A ceremony today at Tjitjingati, west of Uluru, has marked the dedication of over 5 million hectares of land surrounding Uluru Kata Tjuta National Park as the Katiti Petermann Indigenous Protected Area (IPA).
Katiti Petermann is Australia’s 70th IPA and completes a 48 million hectare protected area through NT, WA and SA – it’s now the biggest arid zone protected area in the world.
Minister for Indigenous Affairs, Nigel Scullion, congratulated the traditional owners, the Anangu people.
“The Katiti Petermann IPA means that a large part of Anangu country becomes protected under Australia’s conservation efforts while remaining in the hands of its traditional owners,” Minister Scullion said.
“The Government has supported the consultation and development of a management plan for the Katiti Petermann IPA.
“As looking after culture and country are inextricably linked, an IPA allows cultural heritage protection and land management work to be combined.
“An IPA secures the protection of sacred sites and threatened native species.
“The extensive dunefields, mountain ranges, spinifex country, rivers and salt lakes will be managed by Indigenous rangers and traditional owners. This will complement management of the adjacent Uluru Kata Tjuta National Park and lead to local job opportunities and economic development.

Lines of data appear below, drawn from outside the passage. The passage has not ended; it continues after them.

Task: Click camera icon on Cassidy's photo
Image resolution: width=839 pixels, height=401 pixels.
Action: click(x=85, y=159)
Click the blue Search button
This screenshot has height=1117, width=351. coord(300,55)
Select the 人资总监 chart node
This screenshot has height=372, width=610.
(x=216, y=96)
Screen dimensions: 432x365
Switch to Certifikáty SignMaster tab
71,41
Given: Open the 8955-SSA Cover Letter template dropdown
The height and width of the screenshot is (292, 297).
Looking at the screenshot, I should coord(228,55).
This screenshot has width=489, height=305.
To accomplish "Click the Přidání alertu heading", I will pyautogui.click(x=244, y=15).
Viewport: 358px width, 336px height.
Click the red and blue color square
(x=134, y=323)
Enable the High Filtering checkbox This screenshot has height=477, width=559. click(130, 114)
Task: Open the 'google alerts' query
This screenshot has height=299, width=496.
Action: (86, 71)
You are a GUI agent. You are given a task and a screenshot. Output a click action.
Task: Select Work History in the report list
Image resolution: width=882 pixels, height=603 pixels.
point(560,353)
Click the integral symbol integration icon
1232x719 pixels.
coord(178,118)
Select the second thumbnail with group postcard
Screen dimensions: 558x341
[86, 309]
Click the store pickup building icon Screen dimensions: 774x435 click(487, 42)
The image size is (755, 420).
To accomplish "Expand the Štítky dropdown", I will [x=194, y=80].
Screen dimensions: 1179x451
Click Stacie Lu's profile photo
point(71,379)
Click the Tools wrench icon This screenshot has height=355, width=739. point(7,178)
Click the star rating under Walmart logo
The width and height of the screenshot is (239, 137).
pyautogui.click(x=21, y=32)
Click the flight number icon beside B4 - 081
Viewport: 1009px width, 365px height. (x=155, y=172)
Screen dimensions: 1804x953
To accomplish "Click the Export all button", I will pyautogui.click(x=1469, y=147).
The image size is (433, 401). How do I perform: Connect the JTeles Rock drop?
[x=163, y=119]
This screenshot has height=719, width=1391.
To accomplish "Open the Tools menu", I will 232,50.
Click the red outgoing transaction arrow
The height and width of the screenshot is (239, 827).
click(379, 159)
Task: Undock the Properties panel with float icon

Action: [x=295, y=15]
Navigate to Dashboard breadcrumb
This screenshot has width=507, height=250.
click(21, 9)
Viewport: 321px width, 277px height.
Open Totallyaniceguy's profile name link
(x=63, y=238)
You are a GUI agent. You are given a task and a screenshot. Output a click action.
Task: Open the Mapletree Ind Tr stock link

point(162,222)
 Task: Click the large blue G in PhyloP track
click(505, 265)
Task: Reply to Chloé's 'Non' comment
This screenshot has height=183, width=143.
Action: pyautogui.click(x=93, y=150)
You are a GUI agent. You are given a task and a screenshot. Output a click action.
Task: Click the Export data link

“The IPA model is unique to Australia and combines protected area management with community development.
“This is a great day for all Australians as we continue to increase our National Reserve System while recognising its significance for traditional owners.”
The Government is supporting the implementation of this IPA, and three others in Central Australia, with funding of more than $7million over five years to the Central Land Council.
IPAs now make up 43 per cent of the National Reserve System.